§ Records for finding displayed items
"""

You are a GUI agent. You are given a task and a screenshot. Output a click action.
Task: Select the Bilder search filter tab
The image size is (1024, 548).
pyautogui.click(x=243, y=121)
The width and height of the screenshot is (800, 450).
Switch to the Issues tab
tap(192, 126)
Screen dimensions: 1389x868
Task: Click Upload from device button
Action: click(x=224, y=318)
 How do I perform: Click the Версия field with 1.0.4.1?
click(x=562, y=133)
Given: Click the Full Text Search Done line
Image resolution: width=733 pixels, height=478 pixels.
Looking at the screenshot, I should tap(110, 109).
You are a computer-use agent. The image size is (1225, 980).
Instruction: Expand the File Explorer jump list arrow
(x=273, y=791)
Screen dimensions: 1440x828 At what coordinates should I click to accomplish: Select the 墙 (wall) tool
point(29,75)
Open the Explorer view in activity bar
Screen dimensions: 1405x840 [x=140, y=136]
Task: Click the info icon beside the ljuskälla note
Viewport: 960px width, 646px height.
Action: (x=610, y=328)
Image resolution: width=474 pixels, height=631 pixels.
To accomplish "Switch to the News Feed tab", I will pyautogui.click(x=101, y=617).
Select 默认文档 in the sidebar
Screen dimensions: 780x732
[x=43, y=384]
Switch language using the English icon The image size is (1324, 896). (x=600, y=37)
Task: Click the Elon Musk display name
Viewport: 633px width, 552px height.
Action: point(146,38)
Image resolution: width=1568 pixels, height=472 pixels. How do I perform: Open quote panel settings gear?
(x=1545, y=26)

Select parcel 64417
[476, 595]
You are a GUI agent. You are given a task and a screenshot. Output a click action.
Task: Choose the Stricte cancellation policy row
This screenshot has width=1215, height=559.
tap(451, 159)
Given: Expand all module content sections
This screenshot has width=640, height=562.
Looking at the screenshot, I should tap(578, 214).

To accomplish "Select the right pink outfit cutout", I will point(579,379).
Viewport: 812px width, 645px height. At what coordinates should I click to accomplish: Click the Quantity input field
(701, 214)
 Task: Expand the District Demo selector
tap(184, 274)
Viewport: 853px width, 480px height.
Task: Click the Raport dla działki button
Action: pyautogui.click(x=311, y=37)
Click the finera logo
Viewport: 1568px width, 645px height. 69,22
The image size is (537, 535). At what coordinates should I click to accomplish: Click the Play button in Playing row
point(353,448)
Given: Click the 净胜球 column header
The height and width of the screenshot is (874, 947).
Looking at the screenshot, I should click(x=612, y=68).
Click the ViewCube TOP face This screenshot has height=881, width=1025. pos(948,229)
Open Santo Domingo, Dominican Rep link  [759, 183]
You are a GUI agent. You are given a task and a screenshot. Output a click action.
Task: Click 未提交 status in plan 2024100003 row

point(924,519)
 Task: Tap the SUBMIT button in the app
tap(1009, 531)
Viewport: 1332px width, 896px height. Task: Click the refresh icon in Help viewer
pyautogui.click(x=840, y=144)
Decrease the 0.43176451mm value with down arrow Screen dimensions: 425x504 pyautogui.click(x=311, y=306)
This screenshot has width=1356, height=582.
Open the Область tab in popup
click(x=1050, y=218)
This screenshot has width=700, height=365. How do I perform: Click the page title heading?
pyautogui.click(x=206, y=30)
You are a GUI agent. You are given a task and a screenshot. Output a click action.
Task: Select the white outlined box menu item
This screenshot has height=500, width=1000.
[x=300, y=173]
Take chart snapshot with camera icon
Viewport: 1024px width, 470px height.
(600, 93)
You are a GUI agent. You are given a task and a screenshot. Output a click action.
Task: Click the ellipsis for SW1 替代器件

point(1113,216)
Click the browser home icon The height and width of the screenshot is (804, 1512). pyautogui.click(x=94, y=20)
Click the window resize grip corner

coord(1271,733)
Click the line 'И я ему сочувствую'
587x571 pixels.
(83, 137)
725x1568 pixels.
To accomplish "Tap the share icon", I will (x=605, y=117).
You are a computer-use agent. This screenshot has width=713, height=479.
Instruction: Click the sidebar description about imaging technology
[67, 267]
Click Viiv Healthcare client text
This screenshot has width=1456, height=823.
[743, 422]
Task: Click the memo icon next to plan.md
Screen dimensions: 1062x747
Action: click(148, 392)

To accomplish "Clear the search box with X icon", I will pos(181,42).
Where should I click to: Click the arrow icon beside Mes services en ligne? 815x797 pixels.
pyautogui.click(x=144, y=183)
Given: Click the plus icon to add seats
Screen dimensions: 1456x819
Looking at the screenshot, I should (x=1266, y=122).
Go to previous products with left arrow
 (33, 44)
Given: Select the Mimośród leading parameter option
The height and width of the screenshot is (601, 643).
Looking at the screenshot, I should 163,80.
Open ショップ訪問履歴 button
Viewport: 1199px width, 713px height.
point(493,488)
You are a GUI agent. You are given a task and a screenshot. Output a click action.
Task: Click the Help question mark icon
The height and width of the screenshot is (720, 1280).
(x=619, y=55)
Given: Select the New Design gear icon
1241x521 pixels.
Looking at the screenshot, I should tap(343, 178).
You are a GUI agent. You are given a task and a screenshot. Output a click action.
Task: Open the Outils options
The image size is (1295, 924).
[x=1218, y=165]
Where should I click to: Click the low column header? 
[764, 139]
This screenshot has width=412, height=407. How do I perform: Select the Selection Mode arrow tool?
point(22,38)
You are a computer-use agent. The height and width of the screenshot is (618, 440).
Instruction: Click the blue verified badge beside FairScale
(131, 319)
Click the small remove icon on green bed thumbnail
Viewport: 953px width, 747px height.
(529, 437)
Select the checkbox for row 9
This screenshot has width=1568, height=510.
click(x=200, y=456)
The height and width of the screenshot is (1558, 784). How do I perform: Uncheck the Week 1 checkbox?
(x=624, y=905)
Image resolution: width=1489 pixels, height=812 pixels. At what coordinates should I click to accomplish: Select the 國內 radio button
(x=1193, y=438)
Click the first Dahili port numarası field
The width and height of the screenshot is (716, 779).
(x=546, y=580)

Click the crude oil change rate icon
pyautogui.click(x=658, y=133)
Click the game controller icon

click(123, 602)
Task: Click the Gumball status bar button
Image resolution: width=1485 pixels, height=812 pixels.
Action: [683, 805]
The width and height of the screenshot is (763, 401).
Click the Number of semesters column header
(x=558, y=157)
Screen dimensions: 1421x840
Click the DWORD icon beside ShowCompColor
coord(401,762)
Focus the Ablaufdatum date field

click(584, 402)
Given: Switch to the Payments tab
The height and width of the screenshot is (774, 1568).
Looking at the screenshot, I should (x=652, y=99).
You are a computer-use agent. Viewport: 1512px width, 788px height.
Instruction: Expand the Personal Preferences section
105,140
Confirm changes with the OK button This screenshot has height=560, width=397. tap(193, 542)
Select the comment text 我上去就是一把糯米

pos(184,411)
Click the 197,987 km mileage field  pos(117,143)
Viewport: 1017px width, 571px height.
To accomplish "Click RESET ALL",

"""

§ Direction
Render these entries as a Markdown table with the columns No. and Text, giving each non-blank line its own row with a row number, and leave out blank lines.

§ Full response
| No. | Text |
|---|---|
| 1 | You are a GUI agent. You are given a task and a screenshot. Output a click action. |
| 2 | Task: Select the Bilder search filter tab |
| 3 | The image size is (1024, 548). |
| 4 | pyautogui.click(x=243, y=121) |
| 5 | The width and height of the screenshot is (800, 450). |
| 6 | Switch to the Issues tab |
| 7 | tap(192, 126) |
| 8 | Screen dimensions: 1389x868 |
| 9 | Task: Click Upload from device button |
| 10 | Action: click(x=224, y=318) |
| 11 |  How do I perform: Click the Версия field with 1.0.4.1? |
| 12 | click(x=562, y=133) |
| 13 | Given: Click the Full Text Search Done line |
| 14 | Image resolution: width=733 pixels, height=478 pixels. |
| 15 | Looking at the screenshot, I should tap(110, 109). |
| 16 | You are a computer-use agent. The image size is (1225, 980). |
| 17 | Instruction: Expand the File Explorer jump list arrow |
| 18 | (x=273, y=791) |
| 19 | Screen dimensions: 1440x828 At what coordinates should I click to accomplish: Select the 墙 (wall) tool |
| 20 | point(29,75) |
| 21 | Open the Explorer view in activity bar |
| 22 | Screen dimensions: 1405x840 [x=140, y=136] |
| 23 | Task: Click the info icon beside the ljuskälla note |
| 24 | Viewport: 960px width, 646px height. |
| 25 | Action: (x=610, y=328) |
| 26 | Image resolution: width=474 pixels, height=631 pixels. |
| 27 | To accomplish "Switch to the News Feed tab", I will pyautogui.click(x=101, y=617). |
| 28 | Select 默认文档 in the sidebar |
| 29 | Screen dimensions: 780x732 |
| 30 | [x=43, y=384] |
| 31 | Switch language using the English icon The image size is (1324, 896). (x=600, y=37) |
| 32 | Task: Click the Elon Musk display name |
| 33 | Viewport: 633px width, 552px height. |
| 34 | Action: point(146,38) |
| 35 | Image resolution: width=1568 pixels, height=472 pixels. How do I perform: Open quote panel settings gear? |
| 36 | (x=1545, y=26) |
| 37 | Select parcel 64417 |
| 38 | [476, 595] |
| 39 | You are a GUI agent. You are given a task and a screenshot. Output a click action. |
| 40 | Task: Choose the Stricte cancellation policy row |
| 41 | This screenshot has width=1215, height=559. |
| 42 | tap(451, 159) |
| 43 | Given: Expand all module content sections |
| 44 | This screenshot has width=640, height=562. |
| 45 | Looking at the screenshot, I should tap(578, 214). |
| 46 | To accomplish "Select the right pink outfit cutout", I will point(579,379). |
| 47 | Viewport: 812px width, 645px height. At what coordinates should I click to accomplish: Click the Quantity input field |
| 48 | (701, 214) |
| 49 |  Task: Expand the District Demo selector |
| 50 | tap(184, 274) |
| 51 | Viewport: 853px width, 480px height. |
| 52 | Task: Click the Raport dla działki button |
| 53 | Action: pyautogui.click(x=311, y=37) |
| 54 | Click the finera logo |
| 55 | Viewport: 1568px width, 645px height. 69,22 |
| 56 | The image size is (537, 535). At what coordinates should I click to accomplish: Click the Play button in Playing row |
| 57 | point(353,448) |
| 58 | Given: Click the 净胜球 column header |
| 59 | The height and width of the screenshot is (874, 947). |
| 60 | Looking at the screenshot, I should click(x=612, y=68). |
| 61 | Click the ViewCube TOP face This screenshot has height=881, width=1025. pos(948,229) |
| 62 | Open Santo Domingo, Dominican Rep link  [759, 183] |
| 63 | You are a GUI agent. You are given a task and a screenshot. Output a click action. |
| 64 | Task: Click 未提交 status in plan 2024100003 row |
| 65 | point(924,519) |
| 66 |  Task: Tap the SUBMIT button in the app |
| 67 | tap(1009, 531) |
| 68 | Viewport: 1332px width, 896px height. Task: Click the refresh icon in Help viewer |
| 69 | pyautogui.click(x=840, y=144) |
| 70 | Decrease the 0.43176451mm value with down arrow Screen dimensions: 425x504 pyautogui.click(x=311, y=306) |
| 71 | This screenshot has width=1356, height=582. |
| 72 | Open the Область tab in popup |
| 73 | click(x=1050, y=218) |
| 74 | This screenshot has width=700, height=365. How do I perform: Click the page title heading? |
| 75 | pyautogui.click(x=206, y=30) |
| 76 | You are a GUI agent. You are given a task and a screenshot. Output a click action. |
| 77 | Task: Select the white outlined box menu item |
| 78 | This screenshot has height=500, width=1000. |
| 79 | [x=300, y=173] |
| 80 | Take chart snapshot with camera icon |
| 81 | Viewport: 1024px width, 470px height. |
| 82 | (600, 93) |
| 83 | You are a GUI agent. You are given a task and a screenshot. Output a click action. |
| 84 | Task: Click the ellipsis for SW1 替代器件 |
| 85 | point(1113,216) |
| 86 | Click the browser home icon The height and width of the screenshot is (804, 1512). pyautogui.click(x=94, y=20) |
| 87 | Click the window resize grip corner |
| 88 | coord(1271,733) |
| 89 | Click the line 'И я ему сочувствую' |
| 90 | 587x571 pixels. |
| 91 | (83, 137) |
| 92 | 725x1568 pixels. |
| 93 | To accomplish "Tap the share icon", I will (x=605, y=117). |
| 94 | You are a computer-use agent. This screenshot has width=713, height=479. |
| 95 | Instruction: Click the sidebar description about imaging technology |
| 96 | [67, 267] |
| 97 | Click Viiv Healthcare client text |
| 98 | This screenshot has width=1456, height=823. |
| 99 | [743, 422] |
| 100 | Task: Click the memo icon next to plan.md |
| 101 | Screen dimensions: 1062x747 |
| 102 | Action: click(148, 392) |
| 103 | To accomplish "Clear the search box with X icon", I will pos(181,42). |
| 104 | Where should I click to: Click the arrow icon beside Mes services en ligne? 815x797 pixels. |
| 105 | pyautogui.click(x=144, y=183) |
| 106 | Given: Click the plus icon to add seats |
| 107 | Screen dimensions: 1456x819 |
| 108 | Looking at the screenshot, I should (x=1266, y=122). |
| 109 | Go to previous products with left arrow |
| 110 |  (33, 44) |
| 111 | Given: Select the Mimośród leading parameter option |
| 112 | The height and width of the screenshot is (601, 643). |
| 113 | Looking at the screenshot, I should 163,80. |
| 114 | Open ショップ訪問履歴 button |
| 115 | Viewport: 1199px width, 713px height. |
| 116 | point(493,488) |
| 117 | You are a GUI agent. You are given a task and a screenshot. Output a click action. |
| 118 | Task: Click the Help question mark icon |
| 119 | The height and width of the screenshot is (720, 1280). |
| 120 | (x=619, y=55) |
| 121 | Given: Select the New Design gear icon |
| 122 | 1241x521 pixels. |
| 123 | Looking at the screenshot, I should tap(343, 178). |
| 124 | You are a GUI agent. You are given a task and a screenshot. Output a click action. |
| 125 | Task: Open the Outils options |
| 126 | The image size is (1295, 924). |
| 127 | [x=1218, y=165] |
| 128 | Where should I click to: Click the low column header?  |
| 129 | [764, 139] |
| 130 | This screenshot has width=412, height=407. How do I perform: Select the Selection Mode arrow tool? |
| 131 | point(22,38) |
| 132 | You are a computer-use agent. The height and width of the screenshot is (618, 440). |
| 133 | Instruction: Click the blue verified badge beside FairScale |
| 134 | (131, 319) |
| 135 | Click the small remove icon on green bed thumbnail |
| 136 | Viewport: 953px width, 747px height. |
| 137 | (529, 437) |
| 138 | Select the checkbox for row 9 |
| 139 | This screenshot has width=1568, height=510. |
| 140 | click(x=200, y=456) |
| 141 | The height and width of the screenshot is (1558, 784). How do I perform: Uncheck the Week 1 checkbox? |
| 142 | (x=624, y=905) |
| 143 | Image resolution: width=1489 pixels, height=812 pixels. At what coordinates should I click to accomplish: Select the 國內 radio button |
| 144 | (x=1193, y=438) |
| 145 | Click the first Dahili port numarası field |
| 146 | The width and height of the screenshot is (716, 779). |
| 147 | (x=546, y=580) |
| 148 | Click the crude oil change rate icon |
| 149 | pyautogui.click(x=658, y=133) |
| 150 | Click the game controller icon |
| 151 | click(123, 602) |
| 152 | Task: Click the Gumball status bar button |
| 153 | Image resolution: width=1485 pixels, height=812 pixels. |
| 154 | Action: [683, 805] |
| 155 | The width and height of the screenshot is (763, 401). |
| 156 | Click the Number of semesters column header |
| 157 | (x=558, y=157) |
| 158 | Screen dimensions: 1421x840 |
| 159 | Click the DWORD icon beside ShowCompColor |
| 160 | coord(401,762) |
| 161 | Focus the Ablaufdatum date field |
| 162 | click(584, 402) |
| 163 | Given: Switch to the Payments tab |
| 164 | The height and width of the screenshot is (774, 1568). |
| 165 | Looking at the screenshot, I should (x=652, y=99). |
| 166 | You are a computer-use agent. Viewport: 1512px width, 788px height. |
| 167 | Instruction: Expand the Personal Preferences section |
| 168 | 105,140 |
| 169 | Confirm changes with the OK button This screenshot has height=560, width=397. tap(193, 542) |
| 170 | Select the comment text 我上去就是一把糯米 |
| 171 | pos(184,411) |
| 172 | Click the 197,987 km mileage field  pos(117,143) |
| 173 | Viewport: 1017px width, 571px height. |
| 174 | To accomplish "Click RESET ALL", |